_Your task:_ In the data below, one line contains "Services (157, 221)" and a later one contains "Admission (43, 1825)". Print both, with every line between them, exactly and alone.

── Data supplied

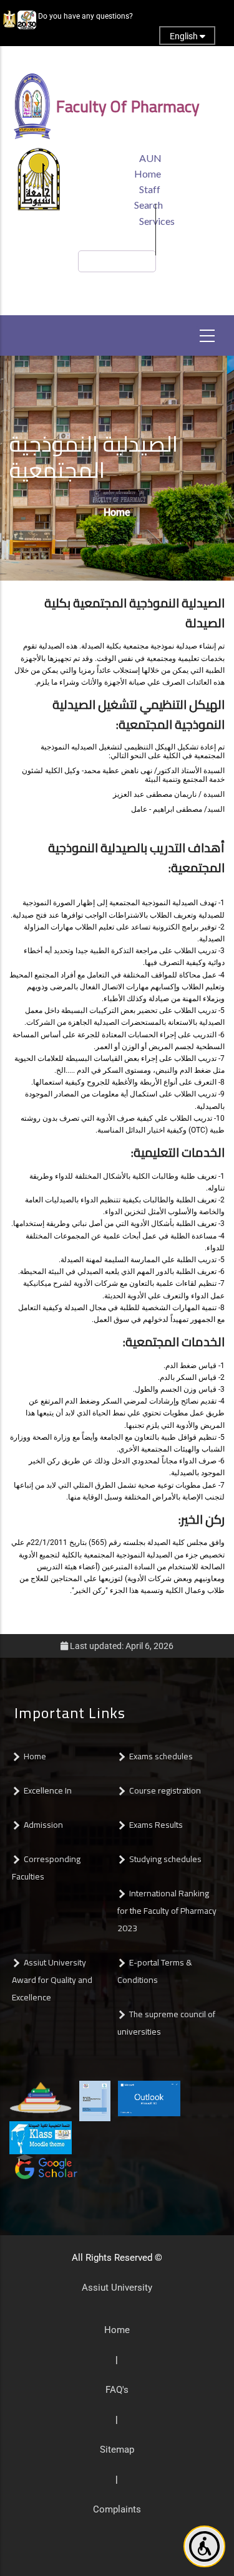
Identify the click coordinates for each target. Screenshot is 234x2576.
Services (157, 221)
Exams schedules (161, 1756)
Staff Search (148, 197)
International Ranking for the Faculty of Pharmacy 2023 (167, 1910)
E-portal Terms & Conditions (154, 1971)
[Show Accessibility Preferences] (204, 2546)
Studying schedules (165, 1859)
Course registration (165, 1790)
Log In (113, 56)
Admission (43, 1825)
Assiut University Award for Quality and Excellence (52, 1979)
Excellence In (48, 1790)
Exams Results (156, 1825)
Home (117, 512)
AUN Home (148, 165)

────

_Answer for the task:_
Services (157, 221)
Exams schedules (161, 1756)
Staff Search (148, 197)
International Ranking for the Faculty of Pharmacy 2023 (167, 1910)
E-portal Terms & Conditions (154, 1971)
[Show Accessibility Preferences] (204, 2546)
Studying schedules (165, 1859)
Course registration (165, 1790)
Log In (113, 56)
Admission (43, 1825)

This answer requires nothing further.